▶ **Exercício proposto**:
Com base na declaração sobre o Dia da África, responda, por favor:
1. Em que dia é comemorado o Dia da África?
2. Em que período essa data surgiu?
3. Que conferência é apontada como marca histórica da partilha do continente africano?

▶ **Trecho da fonte**:
Revista Casa Marx

Declaração MRT no Dia da África: é um momento para organizar a luta independente contra o imperialismo e o racismo

MRT - Movimento Revolucionário de Trabalhadores

O Dia da África é um momento para organizar a luta independente contra o imperialismo, pelo direito à autodeterminação, em defesa dos imigrantes e para unir a classe trabalhadora aos povos oprimidos do mundo pelo fim do capitalismo e racismo.

Nesse dia 25 de Maio é comemorado em vários países africanos e por imigrantes e refugiados africanos ao redor do mundo o Dia da África. Essa data surgiu no início da década de 60 no marco do processo de luta pela independência de vários países africanos e da luta contra a colonização europeia neste continente. Em um contexto internacional marcado pelo acirramento da rivalidade entre as potências capitalistas, o fortalecimento de discursos nacionalistas e de extrema direita e o aprofundamento de discursos racistas e xenófobos, de uma corrida armamentista em países imperialistas na Europa, e da busca incessante de lucro e a subordinação de diversos países africanos por potências capitalistas, esse é um momento para organizar a luta independente contra a dominação imperialista e das grandes potências em África, pelo direito à autodeterminação dos povos africanos, em defesa dos imigrantes como parte da luta internacionalista da classe trabalhadora em todo mundo pelo fim da exploração capitalista e de toda forma de opressão.

Apesar de pouco conhecida, a história do continente africano é de uma enorme riqueza, complexidade e diversidade. A imagem dos inúmeros conflitos, taxas altíssimas de miséria, fome e morte a qual foram submetidos diversos países desse continente não são naturais ou inerentes aos povos africanos, mas são resultado de uma longa história de espoliação, saque e rapina de suas riquezas, ocupação colonial, genocídio e intervenções políticas e militares impostas a favor da mais bárbara violência capitalista e racista. Depois do tráfico de milhões de homens, mulheres e crianças escravizados para trabalhar nas Américas, o continente africano foi alvo da partilha imposta pelos países imperialistas cuja marca histórica foi a Conferência de Berlim de 1884-1885. A luta africana, o internacionalismo e os estudos engajados ainda estão trazendo a tona os números e a história de eventos aterrorizantes da dominação colonial moderna como a redução da metade da
população do Reino-Congo, sob regime belga de Leopoldo II, que estima ter gerado um genocídio de 10 milhões de africanos entre 1880 e 1920. Não satisfeito com essa barbárie, o imperialismo impôs fronteiras nacionais aos países africanos de acordo com interesses de pilhagem e colonização, impedindo qualquer desenvolvimento de autodeterminação dos povos africanos.

▶ **Material fornecido**:
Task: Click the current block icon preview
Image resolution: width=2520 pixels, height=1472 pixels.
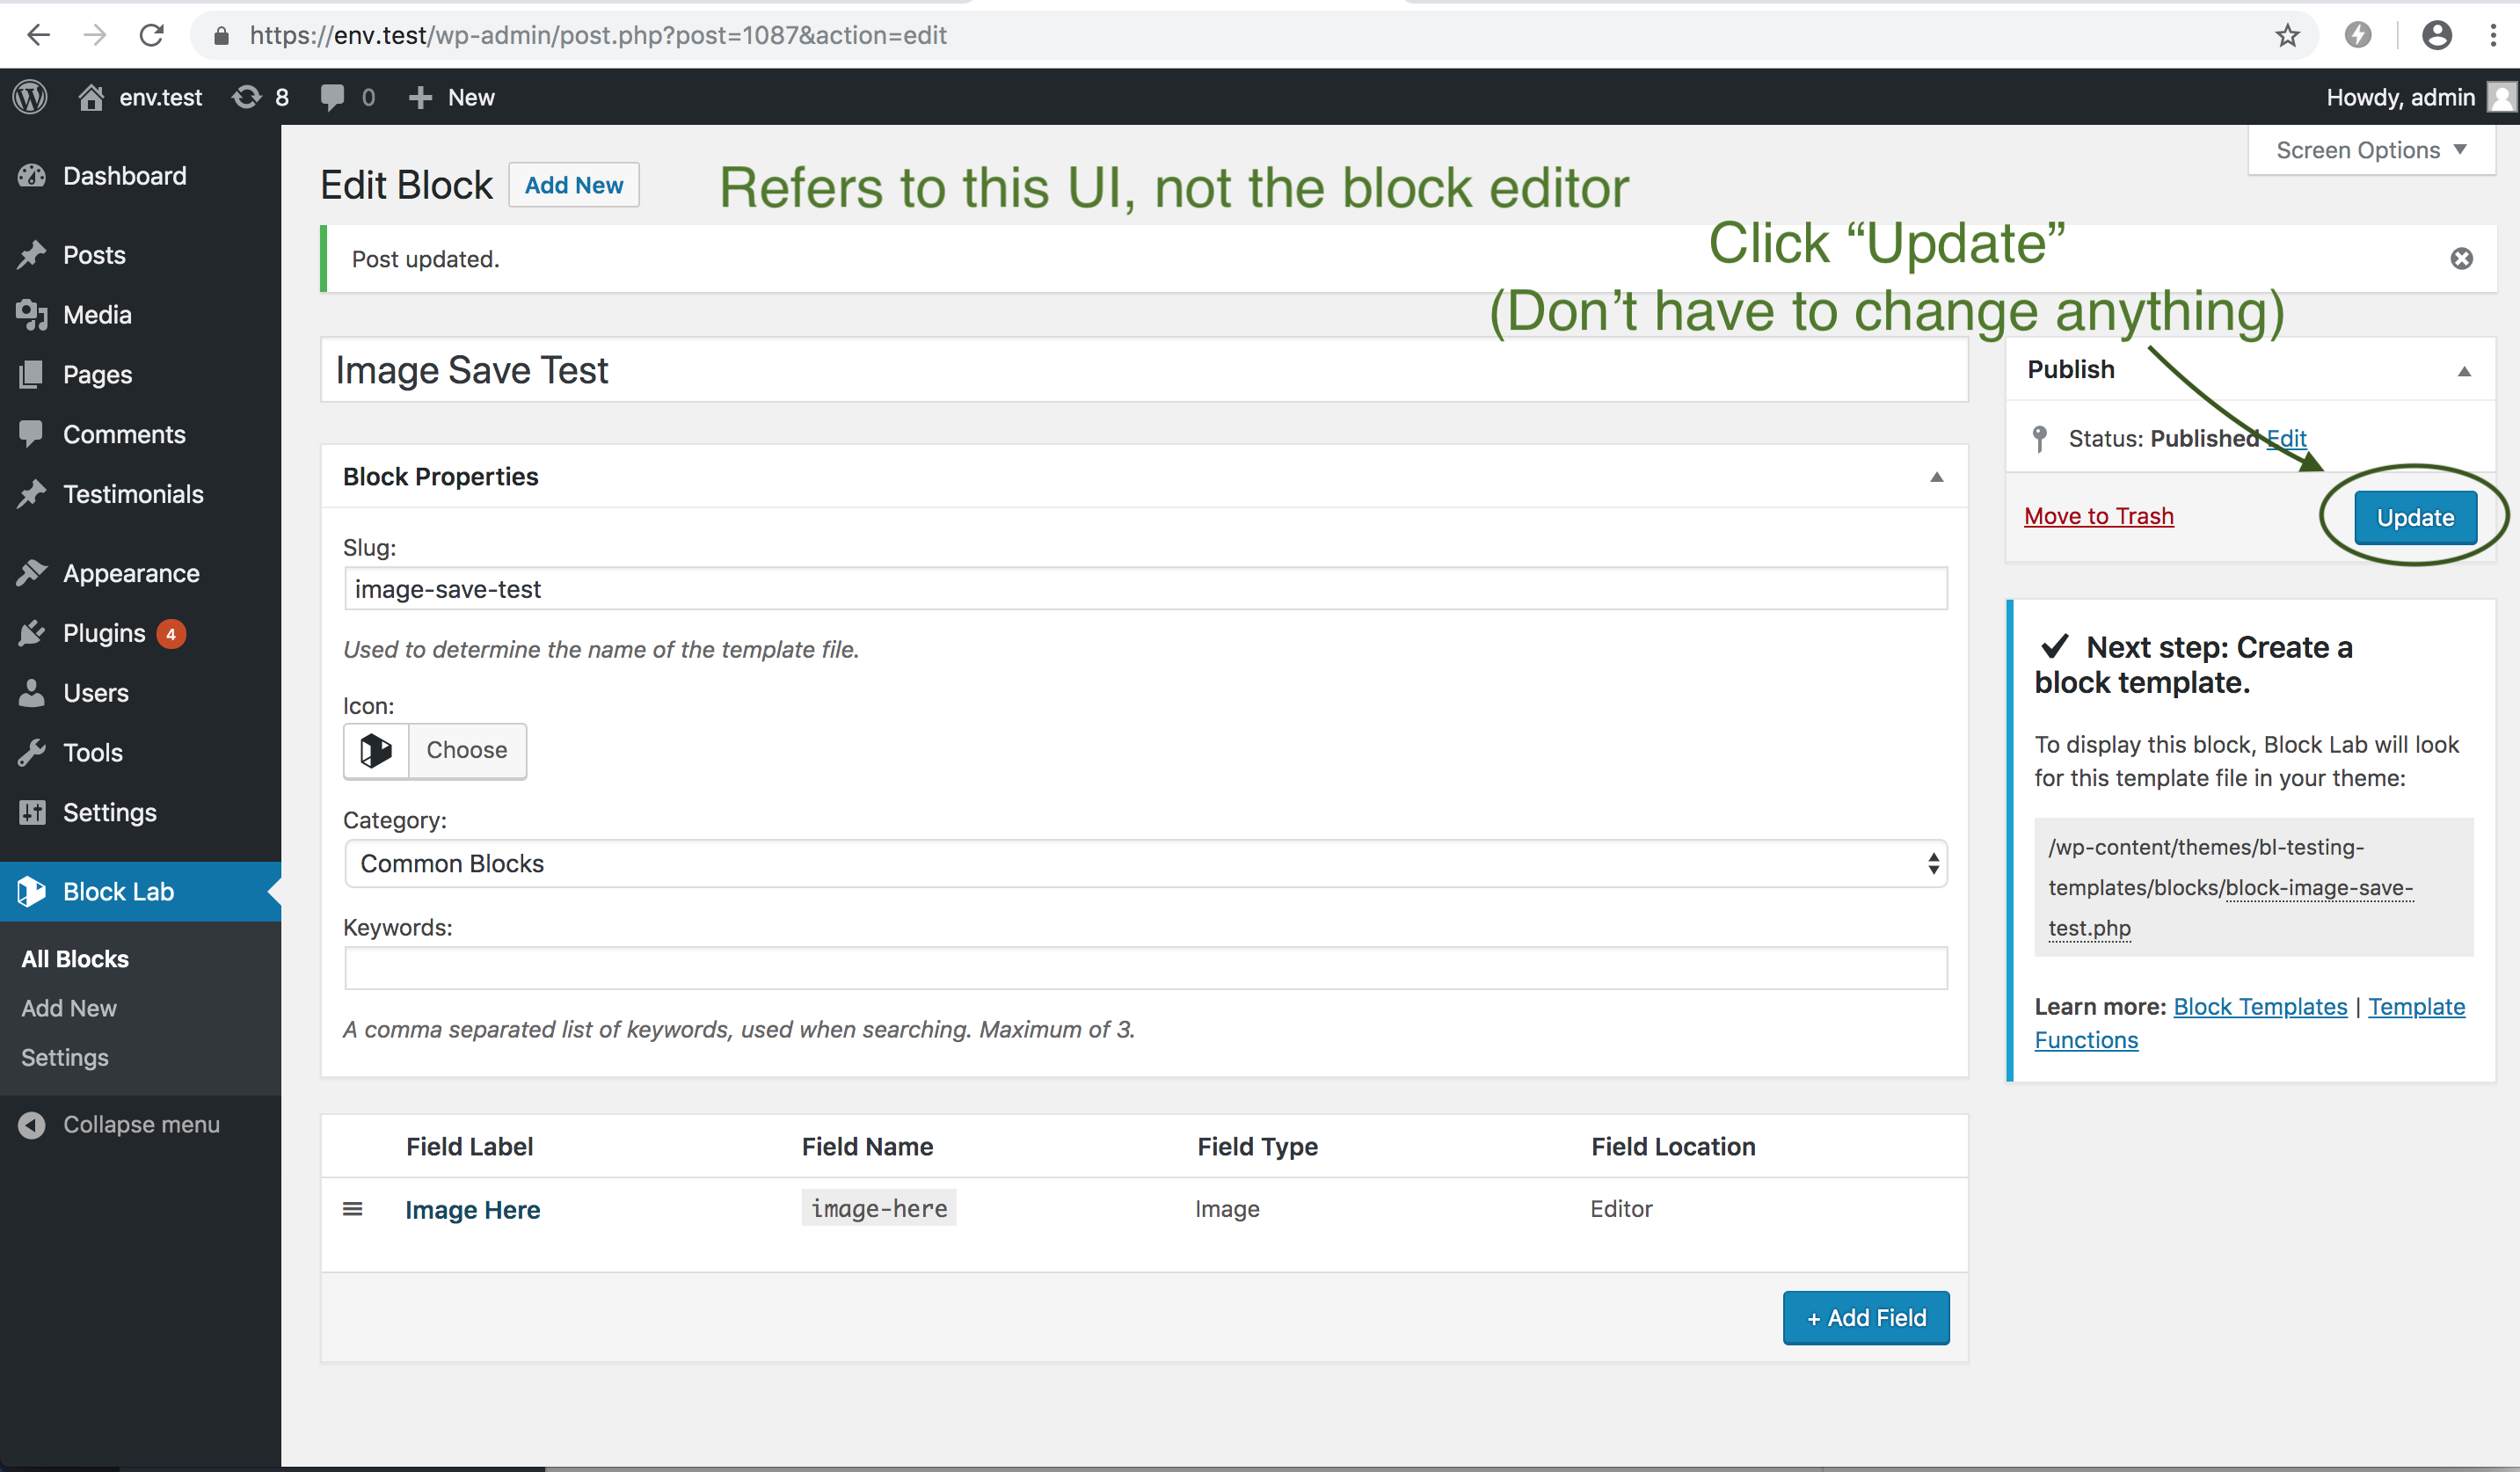Action: coord(375,750)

▶ **Resolução**:
1. Em 25 de maio.
2. No início da década de 60.
3. A Conferência de Berlim de 1884-1885.